• [Collected data entries]:

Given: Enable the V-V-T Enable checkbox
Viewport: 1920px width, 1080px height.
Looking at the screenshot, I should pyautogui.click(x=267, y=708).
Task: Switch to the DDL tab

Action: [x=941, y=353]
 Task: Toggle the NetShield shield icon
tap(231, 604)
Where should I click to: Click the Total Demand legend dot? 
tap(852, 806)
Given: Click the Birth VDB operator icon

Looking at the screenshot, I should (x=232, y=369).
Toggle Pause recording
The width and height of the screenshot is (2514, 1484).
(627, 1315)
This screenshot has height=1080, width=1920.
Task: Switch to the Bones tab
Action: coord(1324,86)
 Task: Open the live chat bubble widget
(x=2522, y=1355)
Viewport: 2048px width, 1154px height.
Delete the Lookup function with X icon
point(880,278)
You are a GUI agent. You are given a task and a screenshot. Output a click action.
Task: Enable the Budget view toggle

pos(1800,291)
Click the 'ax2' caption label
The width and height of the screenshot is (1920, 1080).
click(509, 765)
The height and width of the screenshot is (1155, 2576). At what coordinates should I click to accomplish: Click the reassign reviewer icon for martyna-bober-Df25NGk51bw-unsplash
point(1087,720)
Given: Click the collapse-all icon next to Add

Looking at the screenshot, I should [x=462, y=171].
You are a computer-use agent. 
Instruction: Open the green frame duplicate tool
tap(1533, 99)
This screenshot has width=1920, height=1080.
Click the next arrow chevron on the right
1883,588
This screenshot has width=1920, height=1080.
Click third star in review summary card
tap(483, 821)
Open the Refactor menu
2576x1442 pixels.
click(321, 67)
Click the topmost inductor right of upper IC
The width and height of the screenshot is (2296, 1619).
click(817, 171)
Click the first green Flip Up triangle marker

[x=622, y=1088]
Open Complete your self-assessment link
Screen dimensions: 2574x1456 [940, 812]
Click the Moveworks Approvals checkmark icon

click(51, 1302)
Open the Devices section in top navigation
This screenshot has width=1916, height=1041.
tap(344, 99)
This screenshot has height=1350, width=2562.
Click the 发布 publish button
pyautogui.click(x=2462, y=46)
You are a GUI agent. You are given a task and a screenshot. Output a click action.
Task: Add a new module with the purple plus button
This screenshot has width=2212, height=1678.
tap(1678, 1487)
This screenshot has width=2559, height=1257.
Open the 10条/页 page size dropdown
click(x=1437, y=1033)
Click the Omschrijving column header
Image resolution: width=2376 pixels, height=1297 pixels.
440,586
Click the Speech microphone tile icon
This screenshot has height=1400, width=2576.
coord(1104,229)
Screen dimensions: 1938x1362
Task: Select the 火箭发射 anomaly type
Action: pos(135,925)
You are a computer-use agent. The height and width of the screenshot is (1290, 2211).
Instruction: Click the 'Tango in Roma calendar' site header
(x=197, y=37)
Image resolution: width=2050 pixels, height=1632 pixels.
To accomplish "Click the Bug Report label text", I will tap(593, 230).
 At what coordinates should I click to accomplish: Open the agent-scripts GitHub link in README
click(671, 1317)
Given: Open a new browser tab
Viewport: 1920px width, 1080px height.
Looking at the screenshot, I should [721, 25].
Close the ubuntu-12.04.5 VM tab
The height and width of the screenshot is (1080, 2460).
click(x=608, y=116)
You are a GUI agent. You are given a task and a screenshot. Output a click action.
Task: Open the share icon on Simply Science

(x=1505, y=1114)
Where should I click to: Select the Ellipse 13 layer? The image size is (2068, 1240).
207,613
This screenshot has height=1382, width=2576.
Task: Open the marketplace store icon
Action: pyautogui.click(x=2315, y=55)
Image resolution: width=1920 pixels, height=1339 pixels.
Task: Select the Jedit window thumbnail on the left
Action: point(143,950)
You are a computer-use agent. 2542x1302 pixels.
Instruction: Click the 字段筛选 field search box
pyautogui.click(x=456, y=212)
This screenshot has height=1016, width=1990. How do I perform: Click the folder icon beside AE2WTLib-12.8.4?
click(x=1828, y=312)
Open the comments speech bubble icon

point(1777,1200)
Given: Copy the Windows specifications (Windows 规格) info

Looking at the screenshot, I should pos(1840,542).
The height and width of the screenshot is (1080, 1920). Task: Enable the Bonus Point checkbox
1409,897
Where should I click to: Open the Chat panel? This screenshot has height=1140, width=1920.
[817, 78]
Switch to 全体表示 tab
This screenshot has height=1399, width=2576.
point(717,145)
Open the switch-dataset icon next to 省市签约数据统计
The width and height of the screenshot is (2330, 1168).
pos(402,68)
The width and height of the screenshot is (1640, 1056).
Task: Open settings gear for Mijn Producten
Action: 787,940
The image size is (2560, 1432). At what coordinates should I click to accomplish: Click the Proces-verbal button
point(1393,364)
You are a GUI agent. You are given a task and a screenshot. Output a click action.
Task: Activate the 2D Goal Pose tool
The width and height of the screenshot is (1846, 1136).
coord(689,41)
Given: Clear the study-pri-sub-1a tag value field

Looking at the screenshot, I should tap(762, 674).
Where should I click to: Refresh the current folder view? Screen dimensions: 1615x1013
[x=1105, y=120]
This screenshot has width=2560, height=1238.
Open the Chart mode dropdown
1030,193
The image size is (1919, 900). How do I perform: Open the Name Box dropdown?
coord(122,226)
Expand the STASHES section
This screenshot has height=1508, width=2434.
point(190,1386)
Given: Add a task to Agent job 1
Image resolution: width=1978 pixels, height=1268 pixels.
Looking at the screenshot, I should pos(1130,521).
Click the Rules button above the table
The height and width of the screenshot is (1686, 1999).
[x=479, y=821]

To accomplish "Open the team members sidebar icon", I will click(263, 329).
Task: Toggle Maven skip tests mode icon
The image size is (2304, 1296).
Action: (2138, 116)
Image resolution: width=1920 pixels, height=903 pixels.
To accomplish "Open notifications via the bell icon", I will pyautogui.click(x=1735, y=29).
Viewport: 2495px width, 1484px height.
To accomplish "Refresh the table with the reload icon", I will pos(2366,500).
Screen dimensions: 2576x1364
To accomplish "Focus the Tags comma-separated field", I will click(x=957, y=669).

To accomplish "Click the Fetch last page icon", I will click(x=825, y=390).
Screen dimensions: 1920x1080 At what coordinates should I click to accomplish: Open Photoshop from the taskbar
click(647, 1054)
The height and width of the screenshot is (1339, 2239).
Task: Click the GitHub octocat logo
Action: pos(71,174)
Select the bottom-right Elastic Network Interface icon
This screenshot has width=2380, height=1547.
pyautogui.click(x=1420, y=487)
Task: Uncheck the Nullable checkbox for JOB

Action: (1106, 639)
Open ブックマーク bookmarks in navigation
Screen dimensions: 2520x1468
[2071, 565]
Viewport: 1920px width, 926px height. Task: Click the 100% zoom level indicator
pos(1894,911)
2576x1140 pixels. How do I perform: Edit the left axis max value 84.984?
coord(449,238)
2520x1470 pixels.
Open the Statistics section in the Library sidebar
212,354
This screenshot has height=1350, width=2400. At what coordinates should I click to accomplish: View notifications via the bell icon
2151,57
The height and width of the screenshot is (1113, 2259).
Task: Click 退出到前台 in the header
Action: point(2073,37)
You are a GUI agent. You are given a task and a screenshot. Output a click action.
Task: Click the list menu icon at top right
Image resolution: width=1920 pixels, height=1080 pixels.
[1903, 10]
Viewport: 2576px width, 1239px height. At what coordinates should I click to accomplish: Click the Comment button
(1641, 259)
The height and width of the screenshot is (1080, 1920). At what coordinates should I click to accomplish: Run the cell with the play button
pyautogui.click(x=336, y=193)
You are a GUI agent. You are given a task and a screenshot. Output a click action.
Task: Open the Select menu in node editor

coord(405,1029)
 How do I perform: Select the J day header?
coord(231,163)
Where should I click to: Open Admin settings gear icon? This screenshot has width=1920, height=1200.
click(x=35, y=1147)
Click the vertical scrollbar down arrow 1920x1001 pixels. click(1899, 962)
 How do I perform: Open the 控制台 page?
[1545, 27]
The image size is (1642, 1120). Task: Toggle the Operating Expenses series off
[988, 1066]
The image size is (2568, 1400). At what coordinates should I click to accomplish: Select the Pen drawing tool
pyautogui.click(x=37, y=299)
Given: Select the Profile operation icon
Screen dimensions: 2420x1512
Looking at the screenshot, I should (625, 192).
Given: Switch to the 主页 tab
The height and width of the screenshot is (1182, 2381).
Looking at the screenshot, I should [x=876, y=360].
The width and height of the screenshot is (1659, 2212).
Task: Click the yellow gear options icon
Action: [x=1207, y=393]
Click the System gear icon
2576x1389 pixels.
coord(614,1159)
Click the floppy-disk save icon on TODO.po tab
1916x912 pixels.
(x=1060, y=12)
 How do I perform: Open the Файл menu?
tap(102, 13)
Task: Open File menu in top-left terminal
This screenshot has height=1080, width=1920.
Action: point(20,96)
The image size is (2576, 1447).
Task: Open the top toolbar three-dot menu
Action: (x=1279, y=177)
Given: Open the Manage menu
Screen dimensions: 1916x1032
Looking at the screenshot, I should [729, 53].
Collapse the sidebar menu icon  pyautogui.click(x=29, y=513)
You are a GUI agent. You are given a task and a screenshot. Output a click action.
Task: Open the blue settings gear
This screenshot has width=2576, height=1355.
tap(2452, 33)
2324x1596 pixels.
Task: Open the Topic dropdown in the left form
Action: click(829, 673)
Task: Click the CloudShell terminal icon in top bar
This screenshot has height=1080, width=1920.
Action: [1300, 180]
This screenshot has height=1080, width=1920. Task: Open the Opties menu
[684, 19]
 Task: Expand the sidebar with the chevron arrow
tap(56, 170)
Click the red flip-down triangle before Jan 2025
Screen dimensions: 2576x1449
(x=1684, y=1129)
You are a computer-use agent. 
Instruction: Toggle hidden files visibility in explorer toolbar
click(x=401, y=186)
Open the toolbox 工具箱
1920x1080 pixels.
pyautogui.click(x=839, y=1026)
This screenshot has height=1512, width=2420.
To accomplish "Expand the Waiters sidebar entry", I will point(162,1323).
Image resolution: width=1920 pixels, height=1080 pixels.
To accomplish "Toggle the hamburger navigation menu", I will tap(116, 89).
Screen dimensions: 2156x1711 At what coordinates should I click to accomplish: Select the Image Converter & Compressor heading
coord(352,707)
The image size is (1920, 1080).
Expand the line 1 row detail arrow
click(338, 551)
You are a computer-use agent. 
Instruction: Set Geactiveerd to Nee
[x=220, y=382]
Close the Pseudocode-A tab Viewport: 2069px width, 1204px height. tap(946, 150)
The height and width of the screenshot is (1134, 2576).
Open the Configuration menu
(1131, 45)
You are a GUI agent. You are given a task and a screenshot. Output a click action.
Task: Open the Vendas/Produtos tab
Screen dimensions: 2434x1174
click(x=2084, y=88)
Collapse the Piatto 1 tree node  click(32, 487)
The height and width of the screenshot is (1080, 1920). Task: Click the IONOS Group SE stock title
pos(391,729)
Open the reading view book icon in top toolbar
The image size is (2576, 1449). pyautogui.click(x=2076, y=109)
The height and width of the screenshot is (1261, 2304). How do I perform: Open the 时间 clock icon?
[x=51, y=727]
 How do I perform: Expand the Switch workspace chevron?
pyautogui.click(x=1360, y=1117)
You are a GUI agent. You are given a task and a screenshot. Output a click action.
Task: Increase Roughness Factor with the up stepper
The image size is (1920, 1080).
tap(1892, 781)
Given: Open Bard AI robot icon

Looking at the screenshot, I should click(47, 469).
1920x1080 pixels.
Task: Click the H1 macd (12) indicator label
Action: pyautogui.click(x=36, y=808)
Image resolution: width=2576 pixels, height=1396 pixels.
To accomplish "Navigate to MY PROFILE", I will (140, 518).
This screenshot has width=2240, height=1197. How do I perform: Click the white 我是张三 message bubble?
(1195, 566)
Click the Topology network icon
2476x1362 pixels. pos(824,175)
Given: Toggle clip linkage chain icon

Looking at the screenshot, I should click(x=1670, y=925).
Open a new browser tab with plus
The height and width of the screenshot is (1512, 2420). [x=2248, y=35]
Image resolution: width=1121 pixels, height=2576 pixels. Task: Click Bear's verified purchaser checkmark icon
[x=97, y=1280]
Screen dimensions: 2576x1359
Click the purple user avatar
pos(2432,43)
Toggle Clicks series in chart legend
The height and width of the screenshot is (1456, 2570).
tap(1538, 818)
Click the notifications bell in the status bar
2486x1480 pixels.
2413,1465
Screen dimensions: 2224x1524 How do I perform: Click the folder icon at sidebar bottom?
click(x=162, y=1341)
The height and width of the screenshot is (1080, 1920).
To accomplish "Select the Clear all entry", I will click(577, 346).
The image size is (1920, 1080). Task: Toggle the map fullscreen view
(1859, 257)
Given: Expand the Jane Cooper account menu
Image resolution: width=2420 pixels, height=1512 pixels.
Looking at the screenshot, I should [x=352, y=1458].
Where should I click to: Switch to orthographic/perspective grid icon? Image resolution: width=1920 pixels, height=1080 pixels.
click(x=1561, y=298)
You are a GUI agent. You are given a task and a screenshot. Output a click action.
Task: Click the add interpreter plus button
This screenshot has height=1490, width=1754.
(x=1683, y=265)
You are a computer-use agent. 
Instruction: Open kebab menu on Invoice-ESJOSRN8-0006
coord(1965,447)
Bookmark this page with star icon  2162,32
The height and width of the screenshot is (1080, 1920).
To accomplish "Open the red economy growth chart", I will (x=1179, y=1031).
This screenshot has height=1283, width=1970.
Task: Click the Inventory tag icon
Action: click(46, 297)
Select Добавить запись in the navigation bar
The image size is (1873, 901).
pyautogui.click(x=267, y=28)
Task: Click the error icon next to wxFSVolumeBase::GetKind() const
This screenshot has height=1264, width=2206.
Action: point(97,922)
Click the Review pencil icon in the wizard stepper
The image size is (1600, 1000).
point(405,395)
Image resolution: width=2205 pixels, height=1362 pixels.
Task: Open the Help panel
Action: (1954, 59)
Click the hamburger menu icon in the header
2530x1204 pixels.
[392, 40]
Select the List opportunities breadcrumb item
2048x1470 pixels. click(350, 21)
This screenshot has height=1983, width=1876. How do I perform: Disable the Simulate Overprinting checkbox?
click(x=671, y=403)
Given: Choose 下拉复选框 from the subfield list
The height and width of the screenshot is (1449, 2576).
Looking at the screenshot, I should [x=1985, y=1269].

• [WORK REQUIRED]: Count the lines in these records that hold the string "entry". Only the number is wanted.

• [SOLUTION TO THIS PROBLEM]: 2